A project for the AutoML course WS22/23 by Stefan Solarski at LMU.
The ImbalancedAutoMLPipeline class is in the ImbalancedAutoML.py file and it is where the most important code is. It reads hyperparameter search spaces from the configuration.py file.
The Jupyter notebook is used to run the benchmarks for the automl system, as well as the vizualizations and initial benchmarking of default parameter classifiers.
The final report explains the approaches used to tackle the problem of imbalanced learning, the experiments we conducted, the resulting pipeline, and results.
The backup folder holds results from the previous benchmark runs and saved will contain results for new future runs of the benchmarks.
Clone the repository and use pip, or another package manager, to install the requirements.
git clone https://github.com/SSolarski/automl_imbalanced.git
cd automl_imbalanced
pip install -r requirements.txt
Necessary packages are given in requirements.txt, we used Python v3.8.16.

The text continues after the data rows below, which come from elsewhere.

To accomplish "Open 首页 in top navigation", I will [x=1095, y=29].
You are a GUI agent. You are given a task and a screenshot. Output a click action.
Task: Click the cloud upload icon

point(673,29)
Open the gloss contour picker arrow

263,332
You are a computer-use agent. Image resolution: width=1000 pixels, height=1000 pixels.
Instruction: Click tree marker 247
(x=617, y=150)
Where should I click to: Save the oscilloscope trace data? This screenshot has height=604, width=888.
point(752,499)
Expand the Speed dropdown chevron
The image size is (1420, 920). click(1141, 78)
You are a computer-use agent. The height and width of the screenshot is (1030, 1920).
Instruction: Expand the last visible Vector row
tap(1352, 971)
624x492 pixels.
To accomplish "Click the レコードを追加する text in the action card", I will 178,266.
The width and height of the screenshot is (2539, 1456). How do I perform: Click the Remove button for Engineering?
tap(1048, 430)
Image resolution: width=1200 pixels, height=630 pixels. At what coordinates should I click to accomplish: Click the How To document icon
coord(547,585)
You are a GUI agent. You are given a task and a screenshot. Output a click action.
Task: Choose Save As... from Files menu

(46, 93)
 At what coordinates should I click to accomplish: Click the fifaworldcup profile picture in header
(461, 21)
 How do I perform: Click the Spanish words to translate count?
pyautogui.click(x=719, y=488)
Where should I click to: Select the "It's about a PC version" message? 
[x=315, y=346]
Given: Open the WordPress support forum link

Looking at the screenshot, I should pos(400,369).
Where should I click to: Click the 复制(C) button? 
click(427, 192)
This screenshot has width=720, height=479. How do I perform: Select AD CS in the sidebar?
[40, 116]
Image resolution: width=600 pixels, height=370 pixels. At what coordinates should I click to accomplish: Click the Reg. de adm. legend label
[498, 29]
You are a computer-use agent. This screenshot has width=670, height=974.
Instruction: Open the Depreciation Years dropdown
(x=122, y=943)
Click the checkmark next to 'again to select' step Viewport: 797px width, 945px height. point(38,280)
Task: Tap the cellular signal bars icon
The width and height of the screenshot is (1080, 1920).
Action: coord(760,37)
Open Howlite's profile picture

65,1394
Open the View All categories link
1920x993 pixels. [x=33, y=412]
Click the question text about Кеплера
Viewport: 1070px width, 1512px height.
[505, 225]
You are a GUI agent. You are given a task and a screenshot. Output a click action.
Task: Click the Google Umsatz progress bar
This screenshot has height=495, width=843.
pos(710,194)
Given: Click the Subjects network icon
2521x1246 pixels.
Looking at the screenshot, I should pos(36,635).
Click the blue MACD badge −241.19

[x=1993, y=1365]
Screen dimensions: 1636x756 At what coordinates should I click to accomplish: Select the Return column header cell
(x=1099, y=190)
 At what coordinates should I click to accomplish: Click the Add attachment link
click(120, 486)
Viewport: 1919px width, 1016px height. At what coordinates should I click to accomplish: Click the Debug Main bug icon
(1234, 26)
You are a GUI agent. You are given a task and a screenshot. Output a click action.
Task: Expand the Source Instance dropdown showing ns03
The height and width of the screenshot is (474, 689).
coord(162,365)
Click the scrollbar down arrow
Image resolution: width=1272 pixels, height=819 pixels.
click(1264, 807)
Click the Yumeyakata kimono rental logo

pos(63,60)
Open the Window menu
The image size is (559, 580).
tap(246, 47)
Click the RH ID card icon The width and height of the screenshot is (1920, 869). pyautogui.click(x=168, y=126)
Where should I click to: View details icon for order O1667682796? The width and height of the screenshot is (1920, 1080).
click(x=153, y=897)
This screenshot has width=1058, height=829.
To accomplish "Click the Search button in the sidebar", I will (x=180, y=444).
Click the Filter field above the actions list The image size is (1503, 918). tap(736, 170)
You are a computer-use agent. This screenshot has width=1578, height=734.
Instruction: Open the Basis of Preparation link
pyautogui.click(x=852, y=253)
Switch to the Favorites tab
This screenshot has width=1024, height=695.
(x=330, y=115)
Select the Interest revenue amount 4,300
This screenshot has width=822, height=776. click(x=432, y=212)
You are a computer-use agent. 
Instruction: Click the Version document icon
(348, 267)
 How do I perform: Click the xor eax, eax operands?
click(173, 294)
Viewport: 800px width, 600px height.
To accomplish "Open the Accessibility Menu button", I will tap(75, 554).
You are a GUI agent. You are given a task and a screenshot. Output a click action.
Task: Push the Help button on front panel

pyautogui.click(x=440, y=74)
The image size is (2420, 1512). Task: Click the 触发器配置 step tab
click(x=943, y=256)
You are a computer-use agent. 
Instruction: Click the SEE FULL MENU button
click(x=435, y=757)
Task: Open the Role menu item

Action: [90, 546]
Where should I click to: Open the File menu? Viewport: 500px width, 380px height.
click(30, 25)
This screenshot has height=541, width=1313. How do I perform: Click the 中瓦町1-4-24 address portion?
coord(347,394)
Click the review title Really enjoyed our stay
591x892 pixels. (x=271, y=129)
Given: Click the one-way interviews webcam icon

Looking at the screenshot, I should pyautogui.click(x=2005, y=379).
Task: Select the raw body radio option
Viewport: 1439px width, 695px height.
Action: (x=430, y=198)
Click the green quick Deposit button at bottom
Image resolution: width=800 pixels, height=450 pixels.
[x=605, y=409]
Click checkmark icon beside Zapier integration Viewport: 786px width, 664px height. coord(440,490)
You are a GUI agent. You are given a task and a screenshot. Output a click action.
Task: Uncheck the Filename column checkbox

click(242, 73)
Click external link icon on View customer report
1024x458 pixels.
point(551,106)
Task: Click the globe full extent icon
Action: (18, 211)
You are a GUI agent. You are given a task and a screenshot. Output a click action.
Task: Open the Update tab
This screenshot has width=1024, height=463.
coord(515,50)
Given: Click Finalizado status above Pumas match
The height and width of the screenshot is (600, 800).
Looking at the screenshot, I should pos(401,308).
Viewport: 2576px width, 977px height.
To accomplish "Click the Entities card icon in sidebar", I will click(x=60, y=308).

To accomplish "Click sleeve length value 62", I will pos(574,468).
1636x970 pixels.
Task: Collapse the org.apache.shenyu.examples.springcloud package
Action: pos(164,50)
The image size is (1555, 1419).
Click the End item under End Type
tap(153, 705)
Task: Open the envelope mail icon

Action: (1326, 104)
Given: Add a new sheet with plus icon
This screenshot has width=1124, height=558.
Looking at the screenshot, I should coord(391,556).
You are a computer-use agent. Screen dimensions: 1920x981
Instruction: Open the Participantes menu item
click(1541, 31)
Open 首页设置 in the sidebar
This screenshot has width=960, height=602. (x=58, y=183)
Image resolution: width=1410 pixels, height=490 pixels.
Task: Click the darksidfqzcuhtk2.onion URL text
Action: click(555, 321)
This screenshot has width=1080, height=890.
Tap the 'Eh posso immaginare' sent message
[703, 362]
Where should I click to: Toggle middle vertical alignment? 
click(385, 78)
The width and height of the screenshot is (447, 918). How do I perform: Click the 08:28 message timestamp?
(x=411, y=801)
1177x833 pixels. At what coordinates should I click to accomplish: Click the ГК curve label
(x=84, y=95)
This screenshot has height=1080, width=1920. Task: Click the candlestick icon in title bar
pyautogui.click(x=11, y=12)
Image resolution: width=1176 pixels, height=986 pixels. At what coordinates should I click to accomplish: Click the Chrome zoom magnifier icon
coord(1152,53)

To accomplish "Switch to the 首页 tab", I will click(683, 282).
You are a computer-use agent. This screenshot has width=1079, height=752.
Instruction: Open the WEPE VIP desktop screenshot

We used the following packages:
- pandas -> manipulating and displaying the datasets and results
- jinja2 -> improves the style of pandas dataframes
- numpy -> numerical calculations
- openml -> importing datasets from openml
- scikit-learn -> basic classifiers, pipelines and preprocessing
- imbalanced-learn -> classifiers, pipelines and preprocessing for imbalanced datasets
- xgboost -> XGBoost classifier
- scikit-optimize -> hyperparameter tuning using Bayesian optimization
- matplotlib -> visualizing performance of the automl system
- jupyter -> running Jupyter notebooks